It’s possible that the autocratic regime in Russia didn’t fully appreciate the power of stakeholder capitalism. In the wake of the invasion, stakeholders have clearly chosen sides—and they do not include the Kremlin. Corporations have responded, and many have decided to sever Russian ties through divestment. Shell and BP recently announced their intention to abandon their involvement in Russia. Further, Sberbank (Russia’s largest lender) says it is leaving the European banking market in the face of Western sanctions against Moscow.

The actions are a clear signal that the world is pivoting toward a stakeholder capitalism model, one that is designed to benefit all parties. Those parties include customers, suppliers, employees, shareholders, and, most importantly, communities. Stakeholder capitalism proponents argue that serving the interests of all stakeholders, as opposed to only shareholders, offers superior long-term success to businesses. Many believers assert that it is a sensible business decision, in addition to being an ethical choice.

Shareholder Primacy Vs. Stakeholder Capitalism

For decades, shareholder primacy has reigned, which is the notion that corporations are only responsible for increasing shareholder value. In that model, profits are maximized at all costs through open and free competition without deception or fraud. Put simply, corporations are solely motivated by profit potential. End of story.

The recent events in Ukraine highlight a clear evolution beyond the shareholder primacy model, as evidenced by first-movers like BP and Shell, which have placed social good over profits. The decision to divest of Russian assets and partnerships places social responsibility over short-term profits (especially as oil prices skyrocket globally). It’s also a move that’s aligned with long-term, sustainable value creation in an investment environment that places significant weight on intangibles like brand reputation.

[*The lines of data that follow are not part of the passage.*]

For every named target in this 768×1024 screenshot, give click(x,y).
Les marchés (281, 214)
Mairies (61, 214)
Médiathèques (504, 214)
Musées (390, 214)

If the shareholder primacy model still dominated the corporate and investment world, it’s likely that firms such as Shell and BP would have simply weathered the negative public relations backlash until the Russia-Ukraine episode was in the rearview mirror. In that case, the profit potential and subsequent increase in share price (due to the rise in oil) would’ve helped placate investors, and they would have brushed off the impartial stance taken by the two firms. Thankfully, for humanity’s sake, that world is shifting quickly in favor of stakeholder capitalism, as Larry Fink points out in his prescient 2022 Letter to CEOs.

Recent events have highlighted that stakeholder capitalism and profit maximization are not mutually exclusive outcomes. In fact, they’re very closely aligned, particularly as one’s time horizon increases.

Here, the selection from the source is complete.